◆ Questions ◆
a: In the comment thread on introverts and extroverts, rewrite everything from "and I don't" down to "Mama V said...", putting "Navy" in place of "Military".
b: In the comment thread on introverts and extroverts, how often did the wives get together in the commenter Anonymous's situation?
c: Continue the comment thread on introverts and extroverts from its last sentence.

◆ Selected passage ◆
↓

Robyn, I just want to point out that this describes introverts perfectly. Considering that might help you get through the hard group beginning. What I mean is--the extroverts ARE going to welcome the intruder into the group, but are perhaps a touch less likely to be seeking their next best friend. The introverts are less likely to welcome the intruder into the group, but are perhaps more likely candidates to grow into your next best friend. So, in a way, given what makes you happy relationally, you might be happiest in the long run walking into a group where everyone knows each other in a best-friends-kind-of-way and isn't especially welcoming of intruders.

Don't know if that will be helpful to you--it always helps me to try to reframe "new people" in various configurations to help me get past the scary-faceless-crowd sensation.

Thank you for introducing Mrs. Pea. That really confused me. At first, I illogically thought YOU were posting as Mrs. Pea. Then I saw that there was a daughter, and I (still illogically) thought your mom must be posting as Mrs. Pea (Robyn's brother is an introvert?). It wasn't til I registered that the daughter was an infant that it dawned one me that this was a whole separate pod of Peas. Imagine that! And just across the water from you, too.

thedanceofthegates said...

If it makes you feel better (in terms of Andrew): My mom was an introvert. I was an introvert. I played in my room or had one friend over at a time. And I'm still a rock star.

Ali said...

These cards are adorable.

Goes On Runs said...

i am an extrovert...i get energized by people..... not necessarily crowds, groups, or social settings....but people and i LOVE my introverted friends!!!! and my sons (while verbal & loud are showing signs of being overwhelmed by large crowds) need quieter people to engage with, learn from, share with, and listen to. and while being an extrovert, i don't like new places where i have to face my own insecurities of being an extrovert....which in my head translates to being loud and a poor listener with an obnoxious laugh. how are those synonymous?! my head is a crazy mixed up place... i'm glad we are created in HIS image and now our own.

Robyn said...

Wow Kathy! Thanks! That was so good to read. I just thought new groups were the extroverts playground. It's good to hear how everybody has a few obstacles to tackle in those kinds of situations.

and I don't think you have an obnoxious laugh at all!!!

Anonymous said...

Wow,did you ever start a chat-room (whatever that is)! When I was your age if we had not been in the situation we were in (the Military where the wives got together 3-4x's a week) I would have stayed home forever. Would you consider me an introvert? You are perfect as you are and Andrew has never met a stranger! It's different when you are "working outside the home" and interact w/ dozens of people daily, isn't it-uber teacher?

Mama V said...

Good for you for setting this new but scary goal and for taking steps towards it! From a fellow playgroup participant, I too had similar worries -- and I'm an extravert! (For a while there, I didn't think there was such a thing as a shy extravert, but here I am...) It's such a mixed bag of folks - some clicky, some just wanting to sit and zone out and not interact, some friendly and amicable, while others make a bee-line to get your attention and swap stories/experiences about our children, etc. I try to make it only what I need it for me to be on that particular day depending on my mood -- either a moment to sit and rest and be somewhat anti-social or to join in on an interesting conversation going on in the dress-up corner on which I was eavesdropping. I hope it can be whatever it is that you want/need it to be for Andrew AND you... (And hey, I"ll be there!) :)

Firefly said...

I am deviating from the topic of the post a bit into questions about the Meyers-Briggs personality test. It was so interesting to read all of the various feedback on introvert vs. extrovert. I am especially interested in the "Goes on runs" comment: "i get energized by people..... not necessarily crowds, groups, or social settings."

↑

◆ Information ◆
↓

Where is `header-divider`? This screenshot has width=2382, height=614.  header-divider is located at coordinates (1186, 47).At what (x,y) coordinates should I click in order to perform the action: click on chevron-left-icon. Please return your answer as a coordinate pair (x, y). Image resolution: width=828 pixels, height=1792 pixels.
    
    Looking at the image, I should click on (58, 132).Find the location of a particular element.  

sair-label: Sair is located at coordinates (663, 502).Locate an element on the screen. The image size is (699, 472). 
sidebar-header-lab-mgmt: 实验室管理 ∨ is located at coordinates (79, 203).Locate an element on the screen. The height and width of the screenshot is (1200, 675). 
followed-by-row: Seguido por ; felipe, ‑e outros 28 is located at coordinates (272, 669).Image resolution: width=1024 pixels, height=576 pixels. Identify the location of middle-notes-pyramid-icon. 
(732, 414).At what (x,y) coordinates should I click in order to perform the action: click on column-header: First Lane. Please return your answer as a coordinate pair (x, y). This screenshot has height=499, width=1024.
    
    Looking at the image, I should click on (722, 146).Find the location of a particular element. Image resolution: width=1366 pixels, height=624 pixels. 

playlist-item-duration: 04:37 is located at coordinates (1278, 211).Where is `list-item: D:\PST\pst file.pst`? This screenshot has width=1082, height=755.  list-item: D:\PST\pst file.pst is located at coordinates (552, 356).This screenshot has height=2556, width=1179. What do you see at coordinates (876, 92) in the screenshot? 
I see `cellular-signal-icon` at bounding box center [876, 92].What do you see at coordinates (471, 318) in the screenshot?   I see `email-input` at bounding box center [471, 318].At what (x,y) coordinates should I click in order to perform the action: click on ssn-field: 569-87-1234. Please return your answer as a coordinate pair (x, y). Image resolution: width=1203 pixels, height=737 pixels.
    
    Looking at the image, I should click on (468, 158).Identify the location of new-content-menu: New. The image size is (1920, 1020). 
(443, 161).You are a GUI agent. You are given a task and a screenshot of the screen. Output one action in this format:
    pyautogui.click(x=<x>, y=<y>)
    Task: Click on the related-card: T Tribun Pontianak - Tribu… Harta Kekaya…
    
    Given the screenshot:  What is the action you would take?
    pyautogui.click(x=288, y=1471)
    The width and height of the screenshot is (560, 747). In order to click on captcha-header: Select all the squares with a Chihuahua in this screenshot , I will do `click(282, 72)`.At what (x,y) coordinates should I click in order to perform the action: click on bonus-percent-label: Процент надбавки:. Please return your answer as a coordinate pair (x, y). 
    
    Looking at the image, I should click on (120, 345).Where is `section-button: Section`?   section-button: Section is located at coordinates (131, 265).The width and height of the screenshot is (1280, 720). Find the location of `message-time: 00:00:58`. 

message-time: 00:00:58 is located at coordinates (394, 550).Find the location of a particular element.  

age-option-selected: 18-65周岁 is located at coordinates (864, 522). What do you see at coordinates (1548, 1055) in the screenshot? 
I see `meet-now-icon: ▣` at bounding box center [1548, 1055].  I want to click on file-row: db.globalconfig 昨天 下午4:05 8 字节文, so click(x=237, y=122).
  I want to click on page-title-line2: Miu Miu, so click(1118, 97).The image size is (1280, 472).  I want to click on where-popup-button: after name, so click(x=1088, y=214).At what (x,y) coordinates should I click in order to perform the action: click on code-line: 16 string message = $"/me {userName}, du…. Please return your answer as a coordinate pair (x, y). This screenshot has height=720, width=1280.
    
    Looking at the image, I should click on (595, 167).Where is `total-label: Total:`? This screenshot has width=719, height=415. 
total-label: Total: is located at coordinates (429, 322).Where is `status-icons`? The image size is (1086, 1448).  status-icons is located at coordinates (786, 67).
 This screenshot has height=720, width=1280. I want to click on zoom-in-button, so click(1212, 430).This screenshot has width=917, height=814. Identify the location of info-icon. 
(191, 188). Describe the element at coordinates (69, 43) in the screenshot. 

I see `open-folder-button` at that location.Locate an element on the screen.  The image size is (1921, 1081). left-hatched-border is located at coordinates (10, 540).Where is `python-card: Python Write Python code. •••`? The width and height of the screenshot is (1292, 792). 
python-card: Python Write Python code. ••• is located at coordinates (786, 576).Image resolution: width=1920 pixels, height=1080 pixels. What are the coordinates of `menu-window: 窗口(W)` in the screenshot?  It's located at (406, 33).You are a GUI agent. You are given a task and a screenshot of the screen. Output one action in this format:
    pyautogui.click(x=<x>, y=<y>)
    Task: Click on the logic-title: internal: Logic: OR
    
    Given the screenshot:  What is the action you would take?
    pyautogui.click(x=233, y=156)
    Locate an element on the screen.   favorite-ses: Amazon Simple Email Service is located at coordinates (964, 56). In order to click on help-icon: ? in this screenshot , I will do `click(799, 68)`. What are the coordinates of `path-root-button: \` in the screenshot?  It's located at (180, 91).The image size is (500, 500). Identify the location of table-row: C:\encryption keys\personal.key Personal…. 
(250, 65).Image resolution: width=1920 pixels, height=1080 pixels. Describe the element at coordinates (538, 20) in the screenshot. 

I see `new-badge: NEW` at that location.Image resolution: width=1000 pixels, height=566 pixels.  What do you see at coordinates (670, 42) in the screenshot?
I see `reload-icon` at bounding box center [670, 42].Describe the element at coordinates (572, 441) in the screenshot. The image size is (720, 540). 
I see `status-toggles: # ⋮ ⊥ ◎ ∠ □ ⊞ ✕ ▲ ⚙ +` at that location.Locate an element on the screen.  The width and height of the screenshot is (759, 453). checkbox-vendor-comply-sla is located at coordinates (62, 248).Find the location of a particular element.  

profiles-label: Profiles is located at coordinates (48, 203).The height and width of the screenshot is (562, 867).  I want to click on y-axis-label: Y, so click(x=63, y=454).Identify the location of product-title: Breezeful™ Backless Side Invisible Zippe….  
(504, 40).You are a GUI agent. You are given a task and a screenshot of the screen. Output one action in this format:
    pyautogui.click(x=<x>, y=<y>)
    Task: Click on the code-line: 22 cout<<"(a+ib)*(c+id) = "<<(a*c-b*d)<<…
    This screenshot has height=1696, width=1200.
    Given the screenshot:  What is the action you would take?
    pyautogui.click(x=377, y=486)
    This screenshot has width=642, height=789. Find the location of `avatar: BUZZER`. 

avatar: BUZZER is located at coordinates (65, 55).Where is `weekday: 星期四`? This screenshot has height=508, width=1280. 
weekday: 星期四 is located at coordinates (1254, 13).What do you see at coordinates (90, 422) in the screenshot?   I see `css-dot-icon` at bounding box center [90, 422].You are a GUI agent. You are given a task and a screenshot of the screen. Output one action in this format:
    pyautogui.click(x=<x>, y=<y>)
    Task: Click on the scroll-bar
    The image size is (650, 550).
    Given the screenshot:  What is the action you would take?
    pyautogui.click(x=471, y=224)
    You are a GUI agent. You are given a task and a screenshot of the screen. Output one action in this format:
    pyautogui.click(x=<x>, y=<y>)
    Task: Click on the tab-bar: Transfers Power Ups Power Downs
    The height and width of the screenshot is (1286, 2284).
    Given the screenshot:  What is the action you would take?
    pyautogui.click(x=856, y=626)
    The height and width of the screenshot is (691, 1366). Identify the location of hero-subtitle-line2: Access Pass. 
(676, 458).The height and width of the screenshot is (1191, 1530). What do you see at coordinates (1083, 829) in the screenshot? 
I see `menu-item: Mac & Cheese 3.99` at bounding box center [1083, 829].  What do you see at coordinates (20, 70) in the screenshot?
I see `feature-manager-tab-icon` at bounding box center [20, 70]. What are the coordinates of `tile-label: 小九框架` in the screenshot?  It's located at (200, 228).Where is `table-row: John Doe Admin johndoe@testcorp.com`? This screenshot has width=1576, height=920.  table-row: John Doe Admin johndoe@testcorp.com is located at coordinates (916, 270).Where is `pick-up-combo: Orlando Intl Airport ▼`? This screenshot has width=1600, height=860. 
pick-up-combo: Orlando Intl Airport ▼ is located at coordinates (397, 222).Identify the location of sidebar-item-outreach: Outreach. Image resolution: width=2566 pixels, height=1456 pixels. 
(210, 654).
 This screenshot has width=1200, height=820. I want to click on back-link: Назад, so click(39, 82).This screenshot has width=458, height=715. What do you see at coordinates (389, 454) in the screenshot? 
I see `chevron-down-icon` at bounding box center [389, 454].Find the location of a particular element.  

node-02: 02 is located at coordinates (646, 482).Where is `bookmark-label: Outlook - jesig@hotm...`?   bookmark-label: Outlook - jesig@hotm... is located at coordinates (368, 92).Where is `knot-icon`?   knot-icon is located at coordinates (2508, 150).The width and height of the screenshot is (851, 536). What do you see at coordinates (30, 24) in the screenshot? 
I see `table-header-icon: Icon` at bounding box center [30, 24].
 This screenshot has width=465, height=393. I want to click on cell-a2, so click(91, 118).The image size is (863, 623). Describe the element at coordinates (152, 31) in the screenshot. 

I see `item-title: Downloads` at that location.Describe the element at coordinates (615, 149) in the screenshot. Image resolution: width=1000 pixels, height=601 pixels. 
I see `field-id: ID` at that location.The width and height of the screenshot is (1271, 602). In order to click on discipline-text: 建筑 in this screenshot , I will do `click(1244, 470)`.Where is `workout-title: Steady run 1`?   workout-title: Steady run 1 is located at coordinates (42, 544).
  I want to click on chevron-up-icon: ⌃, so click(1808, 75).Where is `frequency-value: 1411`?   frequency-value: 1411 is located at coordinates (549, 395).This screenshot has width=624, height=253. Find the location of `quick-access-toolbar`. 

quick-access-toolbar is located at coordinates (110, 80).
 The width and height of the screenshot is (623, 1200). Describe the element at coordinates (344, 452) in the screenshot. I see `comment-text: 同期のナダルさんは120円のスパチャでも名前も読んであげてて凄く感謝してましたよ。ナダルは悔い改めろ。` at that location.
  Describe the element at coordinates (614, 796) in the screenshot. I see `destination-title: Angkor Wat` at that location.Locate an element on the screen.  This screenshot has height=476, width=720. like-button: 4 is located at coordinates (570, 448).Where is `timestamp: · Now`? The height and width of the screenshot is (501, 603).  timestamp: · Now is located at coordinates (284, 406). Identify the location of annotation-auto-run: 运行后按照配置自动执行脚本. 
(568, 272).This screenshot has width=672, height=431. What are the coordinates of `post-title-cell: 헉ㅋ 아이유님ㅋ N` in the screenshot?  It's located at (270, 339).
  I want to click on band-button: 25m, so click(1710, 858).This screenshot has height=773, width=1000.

↑

◆ Responses ◆
a:
and I don't think you have an obnoxious laugh at all!!!

Anonymous said...

Wow,did you ever start a chat-room (whatever that is)! When I was your age if we had not been in the situation we were in (the Navy where the wives got together 3-4x's a week) I would have stayed home forever. Would you consider me an introvert? You are perfect as you are and Andrew has never met a stranger! It's different when you are "working outside the home" and interact w/ dozens of people daily, isn't it-uber teacher?

Mama V said...

b: Three to four times a week.

c:
I was taught to think about extroversion a little differently than this and am curious about your thoughts, mainly because these categories get used so frequently and I'm generally unsure about what people mean when they apply them (or what Jung intended the categories to mean in the first place, for that matter).

So, they use the Meyers-Briggs extensively in the Westmont Career Counseling Office, which I made frequent use of my senior year. The extrovert/introvert questions always tripped me up (and still do--I'm never totally sure which I am). The director there attempted to clarify the distinction to me once by cautioning against against answering the test questions purely in terms of "people." Specifically, he said that "all bets are off" when you are talking about small-scale, intimate interactions with close friends, since these kinds of interactions usually allow introverts to thrive and can be as energizing as being alone for them.

This interpretation suggested to me that the extrovert/introvert categories are to a significant extent determined by how people respond to "crowds, groups, or social settings" rather than simply to "people." His point was not to say extroverts don't care about being in small, intimate groups, but that this isn't as significant a determiner in distinguishing them from introverts.

I've since taken that information to mean that the most likely candidates for extroversion are the ones who, in a new group or in a large group, consistently give the appearance of being at ease and satisfied (energized). So, in a big, new group, I'd never pick out the loud, poor listener with an obnoxious laugh as the extrovert. I'd pick them out as someone who appeared uncomfortable and lacking social skills. If asked to make a guess about them, I'd at least think it were possible they were an introvert, because that might be contributing to the apparent discomfort. On the other hand, if in that setting a person came off as very attentive and available to listen to everyone in the group (strangers included), I'd probably think they were an extrovert--because it's so uncharacteristic of the introverts I know to have that kind of abundance available in that kind of social environment. They are more likely to be conserving their energy, maybe through focused, quiet responsiveness, but usually not by widely circulating the appearance of open hospitality and care and thereby inviting people to tap into their energy stores.

So, in short, if I meet someone for the first time in a bustling social setting and they immediately make me feel special, cared for, lavished with attention, I generally think "extrovert"--especially if they seem to be making everybody feel that way. The person who seems relatively uninterested in me til I am plopped into a one-on-one orbit with them, that's pry the introvert.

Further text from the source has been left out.